Entries excerpted from a collection:
-*-*-
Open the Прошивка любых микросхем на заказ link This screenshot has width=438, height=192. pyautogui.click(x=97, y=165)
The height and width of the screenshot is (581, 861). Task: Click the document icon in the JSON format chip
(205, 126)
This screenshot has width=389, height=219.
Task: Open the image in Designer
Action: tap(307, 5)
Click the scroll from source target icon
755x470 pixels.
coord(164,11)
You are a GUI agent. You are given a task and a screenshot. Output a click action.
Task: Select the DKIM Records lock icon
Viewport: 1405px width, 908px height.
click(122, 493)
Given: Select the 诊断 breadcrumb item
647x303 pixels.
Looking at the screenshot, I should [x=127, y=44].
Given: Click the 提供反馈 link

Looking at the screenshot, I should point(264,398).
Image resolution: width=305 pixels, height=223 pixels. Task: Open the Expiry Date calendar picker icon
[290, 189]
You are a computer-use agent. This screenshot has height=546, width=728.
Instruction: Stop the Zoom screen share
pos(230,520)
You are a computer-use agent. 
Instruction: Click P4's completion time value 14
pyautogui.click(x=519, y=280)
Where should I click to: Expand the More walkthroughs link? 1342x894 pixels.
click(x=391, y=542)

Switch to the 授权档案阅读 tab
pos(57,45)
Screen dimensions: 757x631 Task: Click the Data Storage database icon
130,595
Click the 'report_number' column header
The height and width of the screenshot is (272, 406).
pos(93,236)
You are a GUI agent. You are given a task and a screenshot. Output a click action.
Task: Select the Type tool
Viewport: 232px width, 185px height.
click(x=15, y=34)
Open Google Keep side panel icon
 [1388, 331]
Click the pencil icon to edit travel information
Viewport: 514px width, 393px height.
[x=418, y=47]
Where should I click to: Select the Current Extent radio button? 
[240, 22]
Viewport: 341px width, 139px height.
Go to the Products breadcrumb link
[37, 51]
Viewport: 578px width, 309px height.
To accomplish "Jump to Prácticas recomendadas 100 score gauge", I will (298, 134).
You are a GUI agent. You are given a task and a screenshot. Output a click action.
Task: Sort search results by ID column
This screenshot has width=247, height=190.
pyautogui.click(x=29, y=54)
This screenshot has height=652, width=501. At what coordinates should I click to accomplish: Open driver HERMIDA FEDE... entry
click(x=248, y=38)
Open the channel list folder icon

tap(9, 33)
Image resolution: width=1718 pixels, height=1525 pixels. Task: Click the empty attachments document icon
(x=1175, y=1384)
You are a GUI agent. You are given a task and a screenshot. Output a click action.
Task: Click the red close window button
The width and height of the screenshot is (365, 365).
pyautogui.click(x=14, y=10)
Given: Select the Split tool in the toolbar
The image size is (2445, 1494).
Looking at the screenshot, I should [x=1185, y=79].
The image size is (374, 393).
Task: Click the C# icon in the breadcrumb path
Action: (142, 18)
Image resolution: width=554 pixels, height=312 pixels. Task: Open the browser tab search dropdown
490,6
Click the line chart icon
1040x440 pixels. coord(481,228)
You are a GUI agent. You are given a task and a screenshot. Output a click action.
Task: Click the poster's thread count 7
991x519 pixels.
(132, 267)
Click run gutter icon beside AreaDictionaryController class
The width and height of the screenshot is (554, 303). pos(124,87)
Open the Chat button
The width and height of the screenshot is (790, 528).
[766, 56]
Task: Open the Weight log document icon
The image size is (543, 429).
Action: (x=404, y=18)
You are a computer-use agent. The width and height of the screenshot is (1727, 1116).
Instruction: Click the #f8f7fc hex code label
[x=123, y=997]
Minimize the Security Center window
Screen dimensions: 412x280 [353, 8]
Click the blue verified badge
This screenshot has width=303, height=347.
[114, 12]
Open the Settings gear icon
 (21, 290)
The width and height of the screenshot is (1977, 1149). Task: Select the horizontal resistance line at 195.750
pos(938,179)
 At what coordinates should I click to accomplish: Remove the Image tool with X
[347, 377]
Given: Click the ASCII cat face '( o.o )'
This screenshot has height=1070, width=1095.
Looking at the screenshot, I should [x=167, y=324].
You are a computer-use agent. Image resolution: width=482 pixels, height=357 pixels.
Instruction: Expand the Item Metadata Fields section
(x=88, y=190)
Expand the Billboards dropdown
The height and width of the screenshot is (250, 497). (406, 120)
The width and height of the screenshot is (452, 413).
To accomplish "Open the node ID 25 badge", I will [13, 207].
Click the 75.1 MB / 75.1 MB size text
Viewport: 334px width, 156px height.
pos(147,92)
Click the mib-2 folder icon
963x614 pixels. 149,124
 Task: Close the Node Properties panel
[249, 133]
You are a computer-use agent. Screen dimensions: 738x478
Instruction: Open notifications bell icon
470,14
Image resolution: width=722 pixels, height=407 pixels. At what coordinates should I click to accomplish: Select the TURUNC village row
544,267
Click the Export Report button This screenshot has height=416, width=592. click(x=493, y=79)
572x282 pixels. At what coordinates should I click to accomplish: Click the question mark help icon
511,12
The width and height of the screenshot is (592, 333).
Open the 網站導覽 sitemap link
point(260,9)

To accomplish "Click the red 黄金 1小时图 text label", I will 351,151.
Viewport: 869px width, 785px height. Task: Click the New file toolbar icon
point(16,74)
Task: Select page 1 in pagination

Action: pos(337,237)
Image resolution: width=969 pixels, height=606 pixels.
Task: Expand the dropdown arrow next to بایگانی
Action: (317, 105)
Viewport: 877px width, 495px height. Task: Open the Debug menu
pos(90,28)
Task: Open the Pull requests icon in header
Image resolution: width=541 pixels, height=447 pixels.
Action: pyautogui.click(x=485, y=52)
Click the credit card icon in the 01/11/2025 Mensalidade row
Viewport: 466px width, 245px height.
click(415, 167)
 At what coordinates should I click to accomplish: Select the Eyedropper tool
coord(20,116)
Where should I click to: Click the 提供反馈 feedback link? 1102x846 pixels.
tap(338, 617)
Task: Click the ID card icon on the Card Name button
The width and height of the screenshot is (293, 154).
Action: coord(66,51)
-*-*-
TASK DESCRIPTION: Extract each line of the entries above that contains the string "pyautogui". Case counts, so match capitalization exactly.

WRITTEN REPLY:
Open the Прошивка любых микросхем на заказ link This screenshot has width=438, height=192. pyautogui.click(x=97, y=165)
pyautogui.click(x=519, y=280)
pyautogui.click(x=29, y=54)
pyautogui.click(x=14, y=10)
Action: pyautogui.click(x=485, y=52)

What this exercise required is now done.